*DATA EXTRACT:*
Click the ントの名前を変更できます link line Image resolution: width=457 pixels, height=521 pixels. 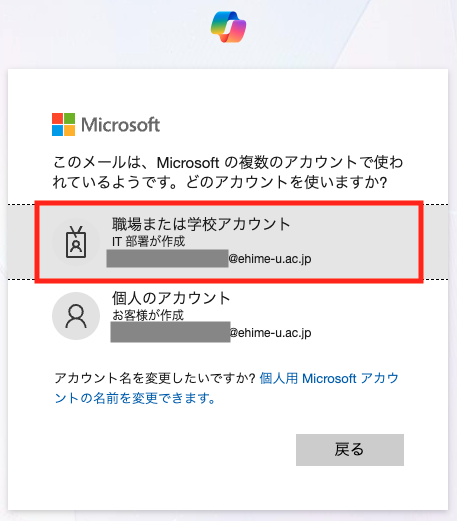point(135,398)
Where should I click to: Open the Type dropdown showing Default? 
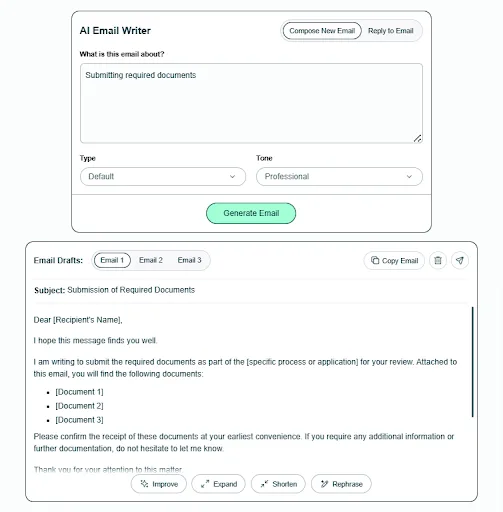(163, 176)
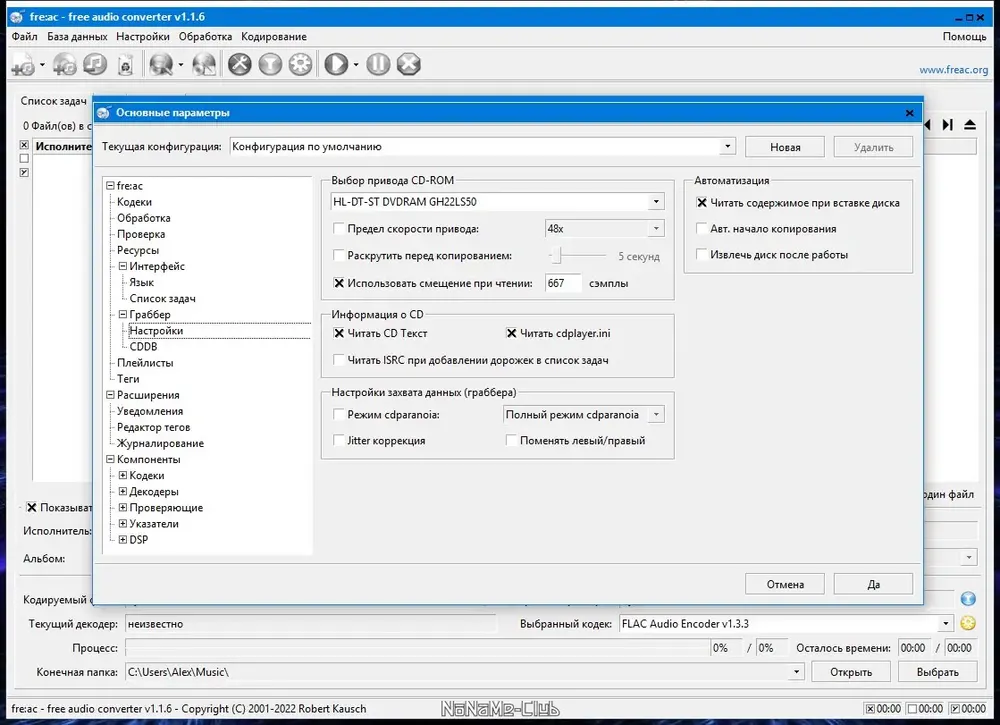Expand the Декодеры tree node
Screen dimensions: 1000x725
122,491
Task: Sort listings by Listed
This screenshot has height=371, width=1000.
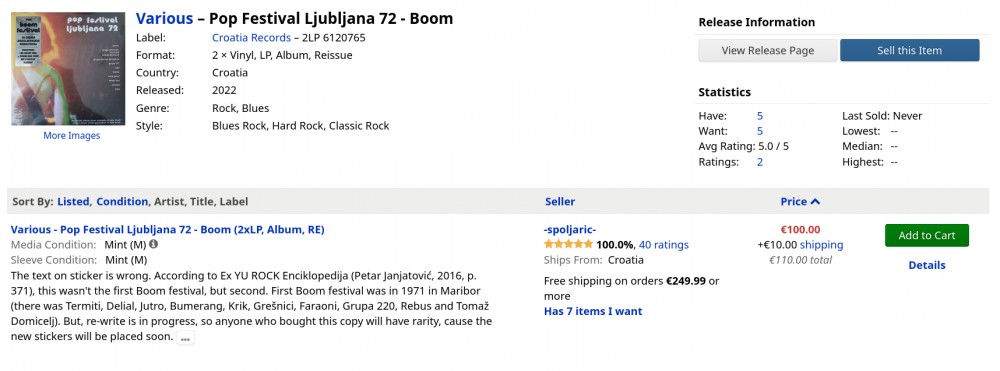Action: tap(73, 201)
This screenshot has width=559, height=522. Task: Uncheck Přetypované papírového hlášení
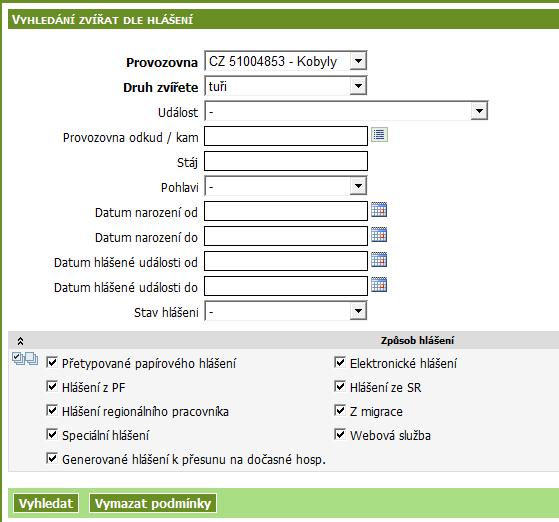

*WHAT IS BEING ASKED:* Total up the lines in the listing above that include "Task". Give the number by itself.

*SOLUTION BELOW:* 2